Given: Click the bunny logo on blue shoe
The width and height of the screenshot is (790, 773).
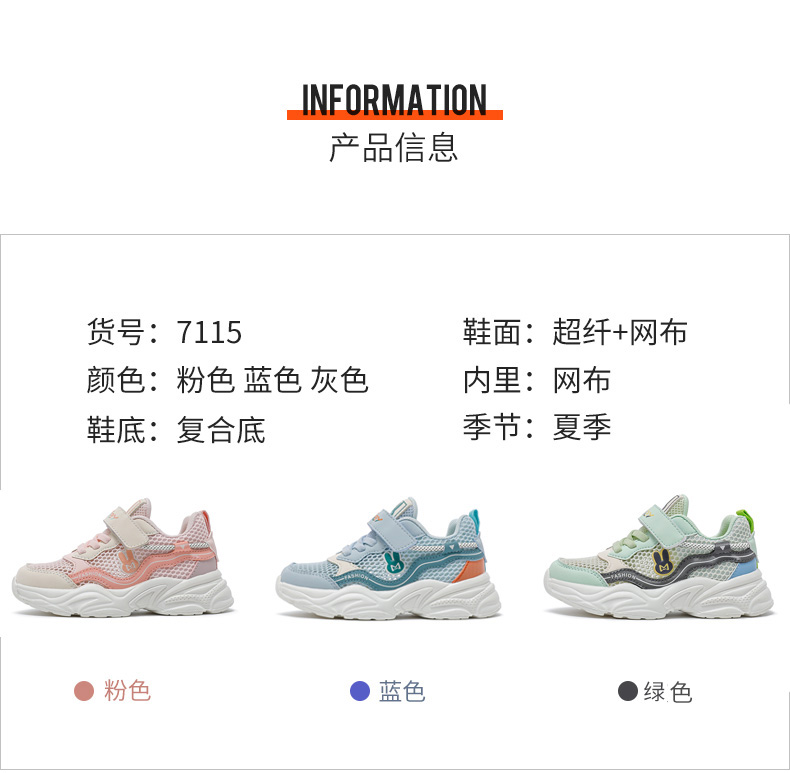Looking at the screenshot, I should pos(393,561).
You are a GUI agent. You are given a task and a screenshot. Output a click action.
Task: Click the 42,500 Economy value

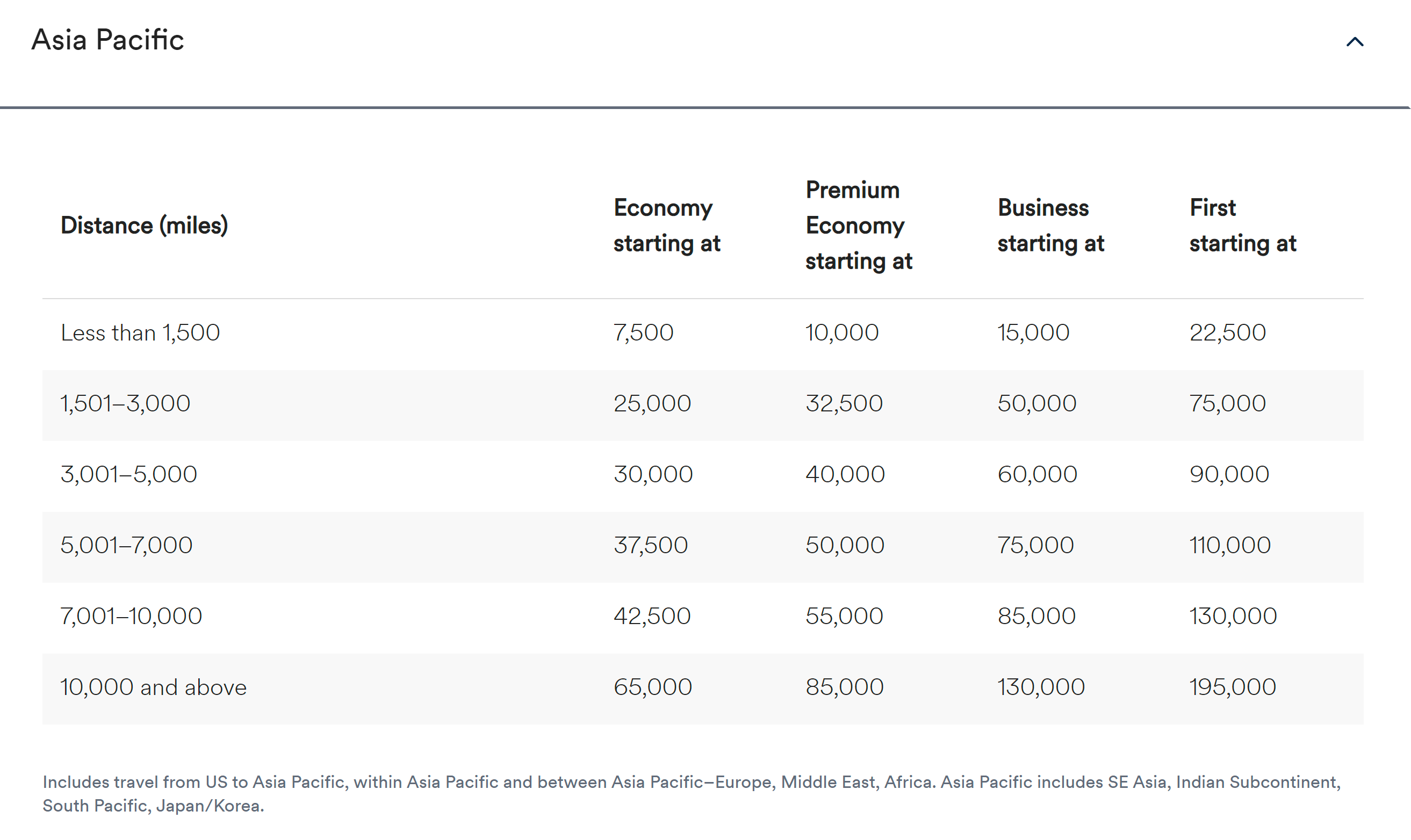click(x=652, y=616)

# # #

TASK INSTRUCTIONS> All of the preceding material should be output verbatim, with the pictures excluded.

ANSWER SPACE>
Given: Click the bunny logo on blue shoe
The width and height of the screenshot is (790, 773).
Looking at the screenshot, I should pos(393,561).
You are a GUI agent. You are given a task and a screenshot. Output a click action.
Task: Click the 42,500 Economy value

click(x=652, y=616)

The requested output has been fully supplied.